Notes de lecture : « Adichats » de Michel Serres.

Publication : 06/07/2020  |  13:32  |  Auteur : Jean Dionis

On ne lit jamais que sur recommandation.

C’est Frédéric Delbert, maintenant aux commandes de notre prestigieuse librairie du centre-ville d’Agen, qui me mit sur la piste de l’« Adichats » de Michel Serres encore tout chaud des presses de son lancement. Il savait qu’il ne se trompait pas. Même à titre posthume, Michel Serres m’enseigne sur Agen, la ville dont je suis le maire.

Mystérieux, ce livre, cet adieu, qui prend corps chez Michel Serres en 2001, soit dix-huit ans avant sa mort (!) et pour lequel l’auteur ne voulait une existence qu’après sa mort…comme un message posthume, d’outre-tombe.

Tous les textes sont intégralement les siens. Mais le sommaire est de son éditrice, Sophie Blanquart. Elle, comme moi, comme tous les lecteurs de ce livre, a cherché le sens profond de ce projet de Michel Serres. Elle propose sa réponse : ce livre fait sa place à un Michel nostalgique du passé à jamais enfoui et oublié. Il s’approche parfois dangereusement du « C’était mieux avant » que Michel récusait de toutes ses forces, lui qui se définissait comme un « optimiste de combat ». Pas de place pour la nostalgie, avant que le combat ne fut terminé, sacré Michel !

Quant à moi, j’ai lu ce livre comme un témoignage d’une longueur et d’une qualité exceptionnelles (90 ans) d’un Agenais qui a habité notre ville jusqu’à la fin de son adolescence et qui, ensuite, ne l’a plus regardée qu’en exilé passionné n’y faisant plus que des passages furtifs.

Cette durée, 90 ans et ce double regard croisé d’habitant et d’exilé permettent au lecteur l’accès à une réflexion rare et précieuse sur l’identité agenaise.

L’identité, nous le savons maintenant, cela renvoie à nos chromosomes génétiques et à la manière dont ils s’accrochent entre eux. Bref, cela renvoie à notre ADN agenais.

Michel Serres insiste sur trois de ces chromosomes : les paysans, Garonne, le rugby.

================

# [Objectif visé]
Recopiez sans rien changer le passage de la note de lecture sur « Adichats » qui va de « Cette durée, 90 » à « Garonne, le rugby. », ces deux bornes comprises.

# [Entrées affichées]

================

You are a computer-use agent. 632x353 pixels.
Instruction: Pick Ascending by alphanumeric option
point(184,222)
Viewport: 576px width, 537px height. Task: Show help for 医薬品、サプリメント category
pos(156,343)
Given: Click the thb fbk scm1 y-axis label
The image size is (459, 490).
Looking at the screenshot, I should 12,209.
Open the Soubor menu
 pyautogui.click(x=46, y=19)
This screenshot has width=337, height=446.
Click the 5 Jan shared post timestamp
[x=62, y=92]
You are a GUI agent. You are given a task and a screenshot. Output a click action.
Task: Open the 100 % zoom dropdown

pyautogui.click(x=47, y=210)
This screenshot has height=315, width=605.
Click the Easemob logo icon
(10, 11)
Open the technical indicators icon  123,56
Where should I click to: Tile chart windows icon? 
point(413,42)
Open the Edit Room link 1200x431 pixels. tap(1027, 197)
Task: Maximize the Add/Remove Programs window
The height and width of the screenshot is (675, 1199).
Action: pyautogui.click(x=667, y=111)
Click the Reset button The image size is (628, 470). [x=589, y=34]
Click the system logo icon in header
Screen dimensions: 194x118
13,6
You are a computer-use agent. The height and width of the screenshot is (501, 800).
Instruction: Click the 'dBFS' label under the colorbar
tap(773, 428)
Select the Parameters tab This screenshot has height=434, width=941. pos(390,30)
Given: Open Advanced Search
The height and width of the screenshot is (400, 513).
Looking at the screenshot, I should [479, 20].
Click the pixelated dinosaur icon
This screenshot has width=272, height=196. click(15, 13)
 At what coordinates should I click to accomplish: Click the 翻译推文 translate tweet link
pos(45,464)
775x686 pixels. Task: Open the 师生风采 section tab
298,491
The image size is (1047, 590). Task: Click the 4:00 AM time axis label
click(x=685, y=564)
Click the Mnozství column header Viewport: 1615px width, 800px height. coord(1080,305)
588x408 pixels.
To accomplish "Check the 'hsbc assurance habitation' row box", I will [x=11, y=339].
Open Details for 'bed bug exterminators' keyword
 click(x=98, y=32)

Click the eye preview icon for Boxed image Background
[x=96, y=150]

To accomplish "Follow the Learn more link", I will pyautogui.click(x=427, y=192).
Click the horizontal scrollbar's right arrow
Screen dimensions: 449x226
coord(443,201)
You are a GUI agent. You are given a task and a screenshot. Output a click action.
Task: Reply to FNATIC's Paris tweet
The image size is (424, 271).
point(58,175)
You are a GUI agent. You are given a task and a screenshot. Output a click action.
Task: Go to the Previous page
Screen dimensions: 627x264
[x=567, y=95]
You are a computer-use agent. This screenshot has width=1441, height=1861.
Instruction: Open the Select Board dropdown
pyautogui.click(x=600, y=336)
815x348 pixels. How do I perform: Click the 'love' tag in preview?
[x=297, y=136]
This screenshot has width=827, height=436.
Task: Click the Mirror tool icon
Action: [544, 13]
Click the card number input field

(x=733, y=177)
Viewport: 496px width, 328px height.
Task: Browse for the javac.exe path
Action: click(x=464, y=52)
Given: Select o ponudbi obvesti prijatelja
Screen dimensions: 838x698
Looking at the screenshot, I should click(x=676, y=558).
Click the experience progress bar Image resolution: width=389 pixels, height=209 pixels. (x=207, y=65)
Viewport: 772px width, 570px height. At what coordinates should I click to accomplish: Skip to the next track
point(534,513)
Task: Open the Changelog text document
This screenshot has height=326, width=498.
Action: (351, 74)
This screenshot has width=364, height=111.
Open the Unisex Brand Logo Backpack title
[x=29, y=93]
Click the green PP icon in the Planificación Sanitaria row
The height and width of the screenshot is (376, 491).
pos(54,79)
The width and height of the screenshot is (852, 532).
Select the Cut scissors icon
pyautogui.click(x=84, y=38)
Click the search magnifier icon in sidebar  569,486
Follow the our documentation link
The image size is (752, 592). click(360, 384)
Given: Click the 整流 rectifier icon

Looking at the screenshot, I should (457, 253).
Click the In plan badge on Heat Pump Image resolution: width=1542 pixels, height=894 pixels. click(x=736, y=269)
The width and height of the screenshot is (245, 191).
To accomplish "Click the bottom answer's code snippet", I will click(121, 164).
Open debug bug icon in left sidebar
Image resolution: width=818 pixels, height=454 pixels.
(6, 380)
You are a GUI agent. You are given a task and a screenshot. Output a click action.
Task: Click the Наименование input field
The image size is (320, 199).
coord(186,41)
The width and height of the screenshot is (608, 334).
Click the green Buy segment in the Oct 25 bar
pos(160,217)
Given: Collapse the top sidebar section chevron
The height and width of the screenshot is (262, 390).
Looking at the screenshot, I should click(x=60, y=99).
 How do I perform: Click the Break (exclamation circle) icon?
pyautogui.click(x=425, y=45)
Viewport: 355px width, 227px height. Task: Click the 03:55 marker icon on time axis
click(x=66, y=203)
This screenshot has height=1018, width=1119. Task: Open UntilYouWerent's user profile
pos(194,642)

================

# [Réponse proposée]
Cette durée, 90 ans et ce double regard croisé d’habitant et d’exilé permettent au lecteur l’accès à une réflexion rare et précieuse sur l’identité agenaise.

L’identité, nous le savons maintenant, cela renvoie à nos chromosomes génétiques et à la manière dont ils s’accrochent entre eux. Bref, cela renvoie à notre ADN agenais.

Michel Serres insiste sur trois de ces chromosomes : les paysans, Garonne, le rugby.